My father died nearly two years ago on 1st July, aged 106. He had a huge life force which seemed propelled by his love of people and his curiosity about the world and its problems and solutions. He had many concerns about the direction of many big issues, such as population growth, water shortages , the effects of religion and building strong communities but he was always talking to people about how such problems might be solved.

In the past two years since he died, I find it hard to imagine how he would have reacted to the huge events that have happened over that time, which will shape our future for generations. Firstly he was a proud European. Having lived through two world wars (he was born 5years before the start of WW1), he was deeply committed to the idea that a strong interconnected Europe was a huge force for peace. He felt as much at home in France, Germany, Czech Republic, Slovakia, Italy etc etc as he did in England and had many friends across Europe. The idea that Britain might choose to leave the brotherhood of Europe would have struck him as a tragedy, I am sure.

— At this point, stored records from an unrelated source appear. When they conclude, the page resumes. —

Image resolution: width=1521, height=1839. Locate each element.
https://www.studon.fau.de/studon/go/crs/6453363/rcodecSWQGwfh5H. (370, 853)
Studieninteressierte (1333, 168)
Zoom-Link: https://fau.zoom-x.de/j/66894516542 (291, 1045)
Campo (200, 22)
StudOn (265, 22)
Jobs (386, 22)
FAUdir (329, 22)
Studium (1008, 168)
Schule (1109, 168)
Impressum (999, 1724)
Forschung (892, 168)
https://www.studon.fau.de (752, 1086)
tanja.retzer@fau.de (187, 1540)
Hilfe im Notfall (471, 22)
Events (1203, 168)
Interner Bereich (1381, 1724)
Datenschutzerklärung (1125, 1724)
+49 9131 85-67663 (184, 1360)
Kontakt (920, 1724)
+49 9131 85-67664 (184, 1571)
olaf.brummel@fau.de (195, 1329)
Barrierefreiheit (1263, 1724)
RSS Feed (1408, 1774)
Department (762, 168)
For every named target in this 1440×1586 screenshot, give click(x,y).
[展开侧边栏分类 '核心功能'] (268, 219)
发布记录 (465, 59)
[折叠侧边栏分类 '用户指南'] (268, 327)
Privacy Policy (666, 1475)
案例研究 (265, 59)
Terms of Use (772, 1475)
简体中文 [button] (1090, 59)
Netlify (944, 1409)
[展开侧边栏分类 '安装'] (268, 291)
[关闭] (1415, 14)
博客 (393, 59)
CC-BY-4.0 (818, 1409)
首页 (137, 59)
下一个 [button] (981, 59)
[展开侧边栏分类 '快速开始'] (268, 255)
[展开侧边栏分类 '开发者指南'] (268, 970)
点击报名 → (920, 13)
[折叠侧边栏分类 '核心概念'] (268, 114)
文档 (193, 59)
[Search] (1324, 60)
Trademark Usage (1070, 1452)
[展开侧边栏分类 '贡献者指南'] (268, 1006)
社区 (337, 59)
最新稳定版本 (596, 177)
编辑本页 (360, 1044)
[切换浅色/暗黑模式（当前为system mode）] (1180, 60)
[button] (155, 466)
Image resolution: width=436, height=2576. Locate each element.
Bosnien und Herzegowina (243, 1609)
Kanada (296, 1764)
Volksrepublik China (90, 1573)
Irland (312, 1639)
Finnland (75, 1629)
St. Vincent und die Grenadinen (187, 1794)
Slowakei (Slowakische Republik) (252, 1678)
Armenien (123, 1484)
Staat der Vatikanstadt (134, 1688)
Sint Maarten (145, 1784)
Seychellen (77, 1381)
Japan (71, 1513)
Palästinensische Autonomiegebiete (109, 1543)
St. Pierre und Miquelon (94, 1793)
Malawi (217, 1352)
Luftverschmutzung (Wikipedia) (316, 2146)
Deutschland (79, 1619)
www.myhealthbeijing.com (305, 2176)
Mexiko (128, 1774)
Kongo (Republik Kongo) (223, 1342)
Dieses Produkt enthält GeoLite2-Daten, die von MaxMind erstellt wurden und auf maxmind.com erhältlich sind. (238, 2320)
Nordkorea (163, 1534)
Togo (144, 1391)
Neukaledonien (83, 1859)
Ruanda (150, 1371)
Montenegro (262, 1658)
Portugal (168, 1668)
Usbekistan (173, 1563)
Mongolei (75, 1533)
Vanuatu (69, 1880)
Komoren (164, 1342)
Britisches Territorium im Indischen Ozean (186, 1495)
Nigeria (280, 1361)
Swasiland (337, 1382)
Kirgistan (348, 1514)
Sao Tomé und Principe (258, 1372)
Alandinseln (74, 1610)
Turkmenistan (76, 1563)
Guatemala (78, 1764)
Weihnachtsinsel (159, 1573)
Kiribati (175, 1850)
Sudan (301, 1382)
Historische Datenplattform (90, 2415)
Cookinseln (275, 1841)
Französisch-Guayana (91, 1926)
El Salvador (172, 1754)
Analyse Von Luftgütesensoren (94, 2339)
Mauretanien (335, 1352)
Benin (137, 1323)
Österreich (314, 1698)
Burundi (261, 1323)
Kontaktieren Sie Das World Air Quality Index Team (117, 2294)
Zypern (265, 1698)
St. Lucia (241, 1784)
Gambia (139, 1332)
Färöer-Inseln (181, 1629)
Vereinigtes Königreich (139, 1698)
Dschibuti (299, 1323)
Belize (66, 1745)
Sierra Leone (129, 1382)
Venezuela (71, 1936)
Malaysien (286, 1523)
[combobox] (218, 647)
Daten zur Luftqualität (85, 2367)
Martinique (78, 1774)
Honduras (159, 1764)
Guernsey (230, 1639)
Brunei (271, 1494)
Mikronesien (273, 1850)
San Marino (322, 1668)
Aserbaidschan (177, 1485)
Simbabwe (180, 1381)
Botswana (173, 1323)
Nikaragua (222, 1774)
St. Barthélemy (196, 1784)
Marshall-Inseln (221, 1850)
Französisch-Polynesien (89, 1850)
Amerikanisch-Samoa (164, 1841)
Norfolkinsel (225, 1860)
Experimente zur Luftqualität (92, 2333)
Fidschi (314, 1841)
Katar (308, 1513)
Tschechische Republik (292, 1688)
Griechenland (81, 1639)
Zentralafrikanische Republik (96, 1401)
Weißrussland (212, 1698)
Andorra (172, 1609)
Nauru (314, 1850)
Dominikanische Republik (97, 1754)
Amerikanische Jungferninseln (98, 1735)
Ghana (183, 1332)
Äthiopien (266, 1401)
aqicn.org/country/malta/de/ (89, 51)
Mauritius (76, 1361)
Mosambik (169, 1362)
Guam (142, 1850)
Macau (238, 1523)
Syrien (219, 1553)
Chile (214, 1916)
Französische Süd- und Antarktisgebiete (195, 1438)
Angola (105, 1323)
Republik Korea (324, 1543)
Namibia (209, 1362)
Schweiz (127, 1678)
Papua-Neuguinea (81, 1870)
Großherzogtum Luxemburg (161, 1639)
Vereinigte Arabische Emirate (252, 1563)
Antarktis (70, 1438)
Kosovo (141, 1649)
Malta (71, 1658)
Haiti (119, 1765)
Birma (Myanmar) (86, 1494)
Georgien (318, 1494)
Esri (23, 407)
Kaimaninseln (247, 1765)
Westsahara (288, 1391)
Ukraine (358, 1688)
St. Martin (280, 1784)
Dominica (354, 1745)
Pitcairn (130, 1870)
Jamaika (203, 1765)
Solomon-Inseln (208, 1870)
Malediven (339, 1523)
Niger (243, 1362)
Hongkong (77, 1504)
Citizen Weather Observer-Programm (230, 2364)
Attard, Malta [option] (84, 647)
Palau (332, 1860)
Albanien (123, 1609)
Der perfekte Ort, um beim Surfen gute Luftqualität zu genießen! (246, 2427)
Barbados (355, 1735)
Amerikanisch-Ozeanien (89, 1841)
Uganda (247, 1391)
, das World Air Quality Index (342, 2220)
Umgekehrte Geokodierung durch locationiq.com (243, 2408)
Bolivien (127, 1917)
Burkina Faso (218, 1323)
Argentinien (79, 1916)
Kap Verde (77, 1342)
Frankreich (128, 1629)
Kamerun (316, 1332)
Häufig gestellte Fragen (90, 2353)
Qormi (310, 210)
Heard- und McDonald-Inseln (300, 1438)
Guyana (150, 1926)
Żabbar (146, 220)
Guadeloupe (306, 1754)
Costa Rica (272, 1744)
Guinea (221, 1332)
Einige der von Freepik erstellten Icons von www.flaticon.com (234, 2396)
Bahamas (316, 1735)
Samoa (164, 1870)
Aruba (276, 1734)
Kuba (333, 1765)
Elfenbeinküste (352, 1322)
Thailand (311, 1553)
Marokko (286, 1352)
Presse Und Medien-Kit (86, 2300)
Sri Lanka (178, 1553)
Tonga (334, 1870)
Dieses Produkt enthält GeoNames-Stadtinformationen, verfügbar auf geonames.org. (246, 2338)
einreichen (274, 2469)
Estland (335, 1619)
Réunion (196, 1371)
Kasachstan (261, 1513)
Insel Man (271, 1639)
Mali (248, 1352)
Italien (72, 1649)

The Syrian refugee crisis had started long before he died, but it gathered pace and spread into Europe as he was declining in health and after his death. The resonances of seeing families torn apart, children suffering in insanitary and makeshift camps, compared broadly to what he had witnessed in the camps set up around Prague in 1939. Those sights then had compelled him to try and help, much as today's sights have led to thousands of volunteers helping in the camps in Greece and Italy and doing their utmost to bring children to safety.

I think he would be proud of all those doing everything they can to help but also dismayed at the grudging response from the UK government to their responsibility for sheltering those in greatest need, especially unaccompanied children adrift in Europe. One of those he rescued in 1939, Alf Dubs, now Lord Dubs, was responsible for an amendment to the government's Immigration Act to allow unaccompanied refugee children into Britain made in May 2016. Sadly it has been an uphill struggle to get the government to honour this amendment and my father would have been deeply interested in hearing Alf's experience of trying to do the right thing for such children and might even have been lobbying his local MP about it. She happens to be Theresa May. They met at regular intervals and he was not afraid to tell her what he thought should be done in the political arena when they spoke.

Mrs May spoke kindly and generously about him at his Memorial Service last May 2016. A lasting legacy for him would be if the government responded more generously towards vulnerable unaccompanied refugee children, and took up the many offers from local councils and individuals to house and support those children in need.